Dopo 18 anni di silenzio dall'assassinio della moglie, Pietro Mattei ha rilasciato un'intervista a History Channel nella quale parla del delitto dell'Olgiata, uno dei più famosi casi irrisolti della Capitale: "Devo riscattare la memoria di mia moglie e posso farlo solo trovando l´assassino. Questo devo fare. Alberica non si può più difendere, devo difenderla io".

Matttei ha ricostruito l'intera vicenda dando la sensazione di avere un'idea assai precisa su chi abbia aggredito e strangolato la moglie: "Parlo per difendere la memoria di mia moglie che è stata infangata da torbidi personaggi. Hanno inventato tutte queste sozzerie, hanno descritto mia moglie come una persona amorale e corrotta...".

L'uomo non è mai stato indagato nè sfiorato dai sospetti degli investigatori, e ricorda nitidamente quel lontano giorno: "Uscii presto, verso le 8,15 perché volevo tornare a casa per il ricevimento... Fu un amico a chiamarmi: vai a casa, Alberica si è sentita poco bene. Risposi che avevo da fare per un'oretta ma lui insistette: Pietro, vai a casa e capii che era successo qualcosa di grave. Quando arrivai, la casa era piena di gente. Non mi fecero vedere mia moglie e mi dissero che era caduta nella vasca da bagno".

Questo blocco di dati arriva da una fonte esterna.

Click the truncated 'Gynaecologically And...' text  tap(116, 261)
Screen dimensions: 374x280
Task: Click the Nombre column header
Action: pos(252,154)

Secondo Mattei, l'assassino conosceva la casa - compreso il sistema di protezione contro i furti e la presenza di cani. La pista si restringebbe dunque a pochi conoscenti, se non amici, della vittima. In particolare, sarebbe da chiarire la posizione dell'ex funzionario del Sisde Michele Finocchi sul luogo dell'omicidio. "Lo conoscevo da circa 8-10 anni - spiega Pietro Mattei - fui io stesso a telefonargli chiedendogli di venire quando ancora non sapevo che mia moglie era stata uccisa".